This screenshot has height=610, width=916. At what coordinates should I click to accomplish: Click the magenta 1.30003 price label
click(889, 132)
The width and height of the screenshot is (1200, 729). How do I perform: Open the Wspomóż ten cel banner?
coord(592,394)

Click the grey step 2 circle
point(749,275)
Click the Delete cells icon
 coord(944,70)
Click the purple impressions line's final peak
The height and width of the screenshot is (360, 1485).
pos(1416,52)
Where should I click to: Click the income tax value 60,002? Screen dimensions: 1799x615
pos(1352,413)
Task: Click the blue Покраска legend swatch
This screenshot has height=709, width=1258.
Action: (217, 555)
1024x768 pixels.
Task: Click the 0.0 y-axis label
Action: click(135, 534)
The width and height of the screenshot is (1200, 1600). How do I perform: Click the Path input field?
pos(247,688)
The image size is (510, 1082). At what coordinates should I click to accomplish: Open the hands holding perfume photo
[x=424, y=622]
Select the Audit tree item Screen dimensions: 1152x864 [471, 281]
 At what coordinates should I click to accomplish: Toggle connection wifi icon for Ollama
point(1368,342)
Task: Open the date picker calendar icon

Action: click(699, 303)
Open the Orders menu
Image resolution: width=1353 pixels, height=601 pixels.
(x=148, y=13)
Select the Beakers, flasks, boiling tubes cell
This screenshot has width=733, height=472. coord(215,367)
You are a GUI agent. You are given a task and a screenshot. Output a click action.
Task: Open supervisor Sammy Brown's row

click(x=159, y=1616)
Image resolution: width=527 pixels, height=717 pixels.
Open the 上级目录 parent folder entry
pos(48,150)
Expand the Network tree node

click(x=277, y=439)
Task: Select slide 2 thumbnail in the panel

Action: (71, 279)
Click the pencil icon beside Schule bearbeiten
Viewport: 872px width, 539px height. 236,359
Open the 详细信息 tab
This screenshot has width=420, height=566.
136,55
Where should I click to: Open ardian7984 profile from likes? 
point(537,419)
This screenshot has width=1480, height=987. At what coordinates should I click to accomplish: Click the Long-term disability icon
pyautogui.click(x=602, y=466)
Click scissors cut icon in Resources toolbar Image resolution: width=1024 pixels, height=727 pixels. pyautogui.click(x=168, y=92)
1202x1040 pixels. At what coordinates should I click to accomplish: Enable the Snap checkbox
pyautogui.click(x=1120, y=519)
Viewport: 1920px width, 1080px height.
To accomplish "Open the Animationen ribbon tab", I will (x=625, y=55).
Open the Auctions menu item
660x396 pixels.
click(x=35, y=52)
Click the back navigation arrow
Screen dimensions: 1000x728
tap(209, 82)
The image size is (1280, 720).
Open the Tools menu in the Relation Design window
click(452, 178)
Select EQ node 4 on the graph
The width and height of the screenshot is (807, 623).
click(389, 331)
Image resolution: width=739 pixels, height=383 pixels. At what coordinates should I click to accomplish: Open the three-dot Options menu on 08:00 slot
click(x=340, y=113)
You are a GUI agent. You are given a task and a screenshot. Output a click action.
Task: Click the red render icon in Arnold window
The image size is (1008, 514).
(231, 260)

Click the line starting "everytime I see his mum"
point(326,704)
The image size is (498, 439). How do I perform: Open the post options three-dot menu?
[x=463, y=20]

☆ ☆ ☆

■ Problem description ■
This exercise calls for the line containing "Open the Auctions menu item" and each line after it in the records, copied exactly.

■ Result for this exercise ■
Open the Auctions menu item
660x396 pixels.
click(x=35, y=52)
Click the back navigation arrow
Screen dimensions: 1000x728
tap(209, 82)
The image size is (1280, 720).
Open the Tools menu in the Relation Design window
click(452, 178)
Select EQ node 4 on the graph
The width and height of the screenshot is (807, 623).
click(389, 331)
Image resolution: width=739 pixels, height=383 pixels. At what coordinates should I click to accomplish: Open the three-dot Options menu on 08:00 slot
click(x=340, y=113)
You are a GUI agent. You are given a task and a screenshot. Output a click action.
Task: Click the red render icon in Arnold window
The image size is (1008, 514).
(231, 260)

Click the line starting "everytime I see his mum"
point(326,704)
The image size is (498, 439). How do I perform: Open the post options three-dot menu?
[x=463, y=20]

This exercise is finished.